> [Study text]:
Estimated read time: 5 minutes
Disasters can happen without warning and emergencies come in many forms: extreme weather, fires, earthquakes, floods and even war. While we may have an emergency response plan prepared for our family members, it is also important to have the same for our pets.
There is power in being prepared. Many pet owners are unsure of what to do if they’re faced with such a situation. In celebration of National Animal Disaster Preparedness Day, we have listed three steps you can take to keep your cats safe during and after a disaster or emergency:
Having a plan in place for you and your cat will reduce difficulty and stress the moment you need to decide during an emergency. Here are some things to include in your plan:
- Plan where you and your cat will stay in case you need to evacuate your home. Some disaster evacuation centers do not accept pets and other animals, so you need to know a safe place, shelter, or out-of-town relatives/friends where you and your cat can stay.
- Develop a buddy system. In case you are not home during an emergency, make sure that someone is available to care for or evacuate your cat(s) if you are unable to do so. It could be your neighbor, friends, relatives, or anyone you know and trust.

> [Dataset extract]:
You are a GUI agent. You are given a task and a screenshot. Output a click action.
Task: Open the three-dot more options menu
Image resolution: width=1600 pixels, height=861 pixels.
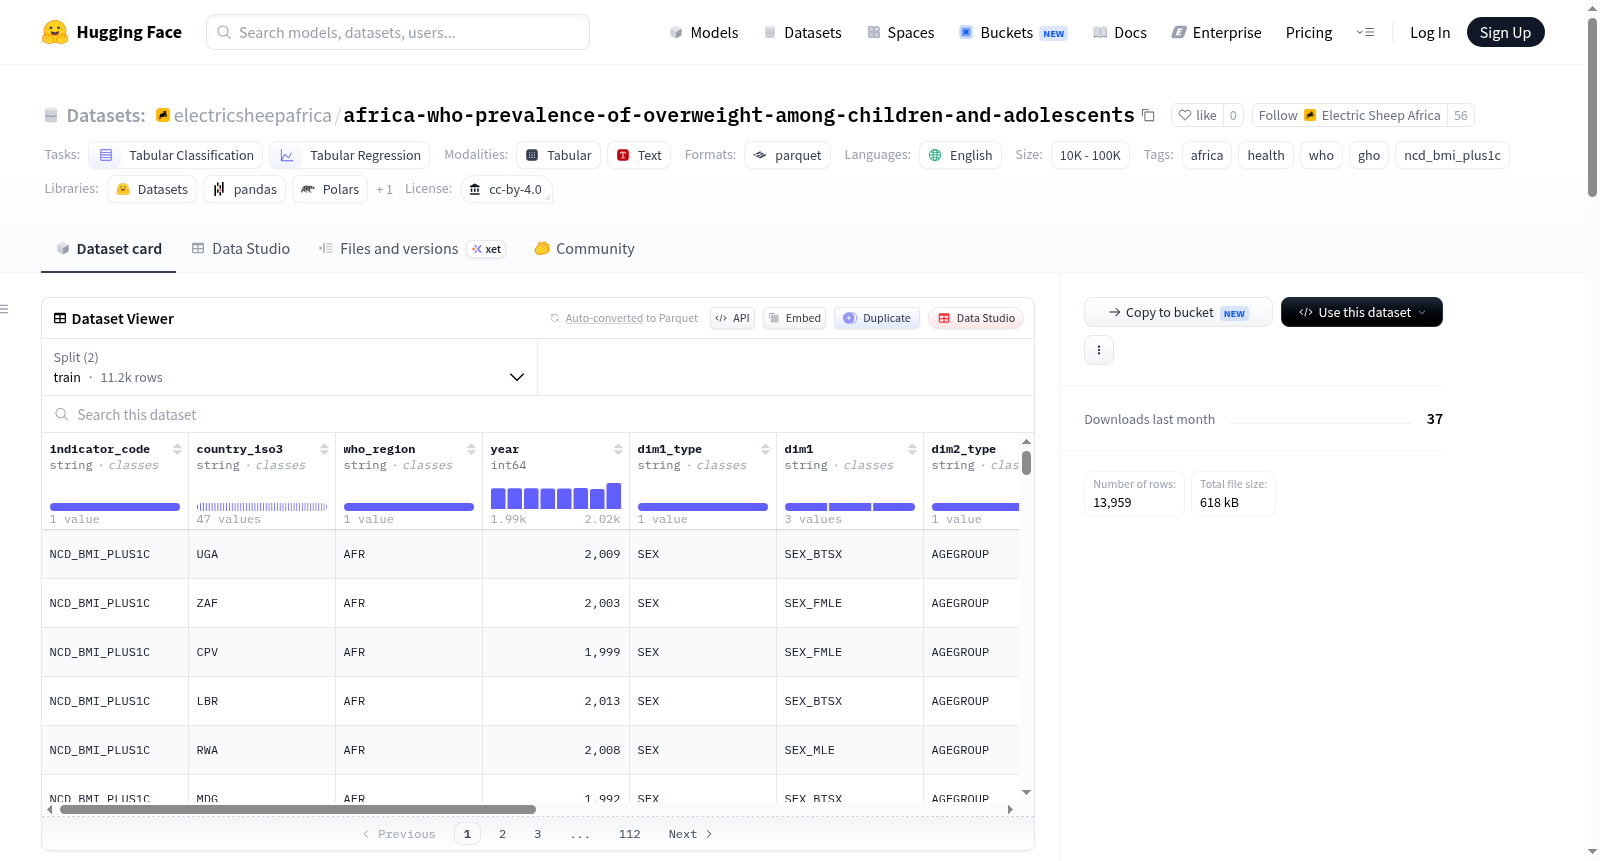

> [Work required]:
Reproduce word for word the passage of the cat emergency-preparedness text above, between "Estimated read time: 5" and "for our pets.", inclusive.

> [Final answer]:
Estimated read time: 5 minutes
Disasters can happen without warning and emergencies come in many forms: extreme weather, fires, earthquakes, floods and even war. While we may have an emergency response plan prepared for our family members, it is also important to have the same for our pets.